Published: Monday November 17, 2014.
I’m writing this on November 12, 2014. It’s a sunny Wednesday in Cornwall, and the windows are open. Fresh air is coursing around. My housemate is out working and I have the place to myself until around 4pm. Day to day, we’re both working on growing our respective careers and income, and there are moments when we’re more suited to being in a boxing ring than sharing the rent and bills. Stubborn is as stubborn does, and that goes for both of us.
All that’s unimportant, though, because one of my family has what is believed to be kidney cancer. It’s not confirmed yet, though. Whether the diagnosis will be confirmed is still to be decided. As for the subsequent prognosis, well – your guess is as good as mine. I am visiting said family member this coming Friday. By the time you read this, I’ll have visited, caught up, had conversations, and it’s highly likely that will be the last time I ever talk with this person in real life.
It’s my dad’s 60th birthday this week. It’s also my 36th birthday. I’m travelling up country to a surprise party that my mum has organised. As of today, my dad hasn’t figured out what’s happening. I’ve bought him a track day experience thingy. He was caught speeding last month, something I didn’t know until after I’d purchased the track day thingy. The irony is delicious, and not lost on me.
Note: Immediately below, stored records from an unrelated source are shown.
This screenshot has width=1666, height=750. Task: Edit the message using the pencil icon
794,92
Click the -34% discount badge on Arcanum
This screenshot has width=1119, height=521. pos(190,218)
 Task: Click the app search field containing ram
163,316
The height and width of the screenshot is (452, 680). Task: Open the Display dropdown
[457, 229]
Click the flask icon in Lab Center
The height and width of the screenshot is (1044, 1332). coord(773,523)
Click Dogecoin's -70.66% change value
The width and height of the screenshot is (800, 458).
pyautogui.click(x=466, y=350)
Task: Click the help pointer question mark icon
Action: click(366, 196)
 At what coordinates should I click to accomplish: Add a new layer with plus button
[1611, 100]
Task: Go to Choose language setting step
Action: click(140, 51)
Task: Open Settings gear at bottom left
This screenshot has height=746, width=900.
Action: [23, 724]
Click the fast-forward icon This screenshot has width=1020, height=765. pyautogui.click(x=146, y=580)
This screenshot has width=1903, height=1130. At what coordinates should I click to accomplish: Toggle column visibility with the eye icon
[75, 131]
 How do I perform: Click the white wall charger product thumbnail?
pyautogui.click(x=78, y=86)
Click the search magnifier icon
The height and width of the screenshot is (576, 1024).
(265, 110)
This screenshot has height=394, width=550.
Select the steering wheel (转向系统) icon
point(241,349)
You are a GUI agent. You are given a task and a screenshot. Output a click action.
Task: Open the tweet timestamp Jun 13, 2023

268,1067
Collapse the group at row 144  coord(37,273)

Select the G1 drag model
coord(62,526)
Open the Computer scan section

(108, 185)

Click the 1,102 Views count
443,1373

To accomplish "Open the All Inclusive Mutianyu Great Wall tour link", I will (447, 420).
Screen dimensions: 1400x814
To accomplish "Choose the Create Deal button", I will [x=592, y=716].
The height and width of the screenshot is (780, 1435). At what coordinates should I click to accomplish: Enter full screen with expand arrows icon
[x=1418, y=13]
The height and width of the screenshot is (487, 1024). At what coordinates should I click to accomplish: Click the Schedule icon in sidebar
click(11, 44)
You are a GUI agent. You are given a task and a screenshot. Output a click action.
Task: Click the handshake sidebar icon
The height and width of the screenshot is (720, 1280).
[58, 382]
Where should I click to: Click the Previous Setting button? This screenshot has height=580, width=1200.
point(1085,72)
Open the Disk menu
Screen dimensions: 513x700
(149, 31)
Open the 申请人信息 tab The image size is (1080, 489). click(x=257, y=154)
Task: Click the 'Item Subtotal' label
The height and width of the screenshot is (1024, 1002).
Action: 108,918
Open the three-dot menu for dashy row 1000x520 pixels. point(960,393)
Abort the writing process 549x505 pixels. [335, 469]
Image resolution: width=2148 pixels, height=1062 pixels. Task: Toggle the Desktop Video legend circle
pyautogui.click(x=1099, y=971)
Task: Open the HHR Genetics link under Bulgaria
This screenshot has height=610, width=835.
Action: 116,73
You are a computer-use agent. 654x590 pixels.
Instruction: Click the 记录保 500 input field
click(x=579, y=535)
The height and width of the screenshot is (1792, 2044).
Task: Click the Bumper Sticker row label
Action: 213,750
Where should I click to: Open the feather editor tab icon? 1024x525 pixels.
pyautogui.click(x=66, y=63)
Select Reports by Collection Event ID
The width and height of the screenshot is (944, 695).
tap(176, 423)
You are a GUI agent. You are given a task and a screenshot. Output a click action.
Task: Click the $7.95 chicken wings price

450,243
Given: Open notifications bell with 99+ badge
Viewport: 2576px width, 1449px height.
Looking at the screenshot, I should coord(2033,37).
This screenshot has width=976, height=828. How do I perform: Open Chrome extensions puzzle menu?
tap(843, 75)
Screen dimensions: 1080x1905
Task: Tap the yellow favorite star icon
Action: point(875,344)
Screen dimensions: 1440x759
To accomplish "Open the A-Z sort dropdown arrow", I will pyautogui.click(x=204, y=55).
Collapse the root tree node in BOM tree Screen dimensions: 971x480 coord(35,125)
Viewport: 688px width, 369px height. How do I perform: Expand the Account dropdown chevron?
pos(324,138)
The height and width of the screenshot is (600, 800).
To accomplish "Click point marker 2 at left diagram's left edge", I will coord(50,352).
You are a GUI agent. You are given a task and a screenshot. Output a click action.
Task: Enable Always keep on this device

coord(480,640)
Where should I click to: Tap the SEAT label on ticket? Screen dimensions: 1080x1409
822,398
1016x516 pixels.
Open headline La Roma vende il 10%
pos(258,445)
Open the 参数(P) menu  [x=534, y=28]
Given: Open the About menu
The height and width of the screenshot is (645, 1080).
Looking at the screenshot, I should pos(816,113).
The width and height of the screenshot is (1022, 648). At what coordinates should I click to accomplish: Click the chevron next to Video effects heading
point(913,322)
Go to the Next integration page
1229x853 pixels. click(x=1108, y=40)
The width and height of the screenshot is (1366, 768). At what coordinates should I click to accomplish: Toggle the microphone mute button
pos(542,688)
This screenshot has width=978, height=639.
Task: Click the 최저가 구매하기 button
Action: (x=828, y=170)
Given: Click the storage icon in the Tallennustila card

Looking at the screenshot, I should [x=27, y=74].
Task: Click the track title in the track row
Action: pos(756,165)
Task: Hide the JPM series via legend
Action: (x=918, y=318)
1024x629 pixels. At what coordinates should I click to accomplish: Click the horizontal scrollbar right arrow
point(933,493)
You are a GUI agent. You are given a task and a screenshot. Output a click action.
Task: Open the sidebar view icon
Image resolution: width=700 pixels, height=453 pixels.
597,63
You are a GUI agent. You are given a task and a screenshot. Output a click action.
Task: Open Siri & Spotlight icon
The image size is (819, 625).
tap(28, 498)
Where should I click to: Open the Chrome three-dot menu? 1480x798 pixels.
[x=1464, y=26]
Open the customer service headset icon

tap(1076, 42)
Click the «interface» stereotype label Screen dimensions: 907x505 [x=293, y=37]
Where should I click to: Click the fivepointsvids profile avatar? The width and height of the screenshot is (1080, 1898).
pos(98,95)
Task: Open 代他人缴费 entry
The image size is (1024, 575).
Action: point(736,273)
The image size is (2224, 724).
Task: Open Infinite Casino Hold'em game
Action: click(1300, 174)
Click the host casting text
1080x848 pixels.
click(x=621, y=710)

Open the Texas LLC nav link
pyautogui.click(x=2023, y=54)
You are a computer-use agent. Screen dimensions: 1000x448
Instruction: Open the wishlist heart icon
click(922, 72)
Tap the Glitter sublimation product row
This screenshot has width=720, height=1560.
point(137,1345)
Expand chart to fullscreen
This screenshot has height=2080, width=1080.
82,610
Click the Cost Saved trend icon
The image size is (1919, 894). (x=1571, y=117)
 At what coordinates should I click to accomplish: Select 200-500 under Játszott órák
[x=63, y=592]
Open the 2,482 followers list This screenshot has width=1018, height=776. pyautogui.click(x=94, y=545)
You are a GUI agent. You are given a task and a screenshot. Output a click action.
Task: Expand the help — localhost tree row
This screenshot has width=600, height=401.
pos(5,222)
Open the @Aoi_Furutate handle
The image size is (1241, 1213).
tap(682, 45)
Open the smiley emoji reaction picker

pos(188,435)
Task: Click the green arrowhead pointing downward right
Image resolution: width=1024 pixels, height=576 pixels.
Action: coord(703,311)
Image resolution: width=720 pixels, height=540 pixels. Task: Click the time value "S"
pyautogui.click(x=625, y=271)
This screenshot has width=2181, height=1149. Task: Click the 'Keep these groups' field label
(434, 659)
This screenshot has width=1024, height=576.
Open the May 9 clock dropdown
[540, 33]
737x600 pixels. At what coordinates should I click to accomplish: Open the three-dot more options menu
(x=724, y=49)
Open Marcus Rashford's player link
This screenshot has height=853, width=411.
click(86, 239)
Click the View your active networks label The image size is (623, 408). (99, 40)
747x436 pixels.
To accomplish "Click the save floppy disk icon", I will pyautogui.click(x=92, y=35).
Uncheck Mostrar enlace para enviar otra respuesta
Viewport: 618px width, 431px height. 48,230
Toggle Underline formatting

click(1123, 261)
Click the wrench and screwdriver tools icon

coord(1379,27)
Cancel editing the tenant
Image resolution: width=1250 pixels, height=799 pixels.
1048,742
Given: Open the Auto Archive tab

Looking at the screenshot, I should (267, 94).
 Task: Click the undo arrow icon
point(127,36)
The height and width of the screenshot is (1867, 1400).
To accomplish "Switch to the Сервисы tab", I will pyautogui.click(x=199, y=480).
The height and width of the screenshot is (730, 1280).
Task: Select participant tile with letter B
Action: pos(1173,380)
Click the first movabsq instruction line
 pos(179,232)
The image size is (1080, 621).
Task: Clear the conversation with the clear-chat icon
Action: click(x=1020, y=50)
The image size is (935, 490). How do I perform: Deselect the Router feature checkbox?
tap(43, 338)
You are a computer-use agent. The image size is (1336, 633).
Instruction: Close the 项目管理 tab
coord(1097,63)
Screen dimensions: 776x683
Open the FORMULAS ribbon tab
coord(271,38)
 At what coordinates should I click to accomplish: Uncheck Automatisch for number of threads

Before I visit my parents in their new post-retirement house, I’m visiting my nan. That’s my dad’s mum. She’s the last remaining grandparent I have. She smoked heavily for years, and one of the enduring memories I have is of her sneaking out for a crafty Silk Cut while we were in her company. She was absolutely considerate in that respect, there was no hint of second-hand smoke or coercion. An occasional, lingering smell of smoke was all that remained. This is a thirty-year memory I have, one that will likely be with me for decades.
On Friday, I’ll be travelling from Cornwall to Yorkshire, then from Yorkshire to Shropshire. The last time I visited Yorkshire was a couple of years ago. This trip might be the final time I visit Yorkshire. On Sunday, I’ll be driving home to Cornwall. That’s 700 miles, give or take. 700 miles that my car will benefit from, oddly enough; I have a poorly diesel particulate filter from too many short journeys, a 700 mile blast will do it some good and save me hundreds of pounds for a new(er) replacement.
My mum’s dad, William – my grandpa, was a flour miller for most of his life and liked to watch horse races. He made things out wood and metal. Mum’s mum, Kathleen – my nanna, worked in a wool shop. She had little to no sensation of heat in her fingertips and could handle monstrously hot things in the kitchen. My dad’s dad, John – known as grandpa John to me, was in the British military (army, I think) and then a civil engineer. My dad’s mum, Joyce – my nan, worked in a Selby gun shop and made chocolate cakes deftly split into three or four layers.
Joyce, my nan, has been living alone since the death of John a few years ago. Every time I call she’s a little hoarse because she lives alone and she’s not talking to as many people every day. Perversely, I’ve had a more honest and upfront relationship with her since John died. Not through any fault of hers or John’s, but she’s no longer living in his shadow. She gave me advice during tricky times in my life, and we seem to gel pretty well.
Grandpa John had Alzheimer’s, nanna had diabetes, grandpa had a stroke and nan probably has cancer. All four of them played a big part in my childhood and taught me to be myself, not to give up and in their own way instilled a part of themselves into me forever. None of them clocked out early. None of them gave up when things got hairy.
My grandpa’s last words to my nanna? According to her, they were “bloody hell”. That’s the way to do it.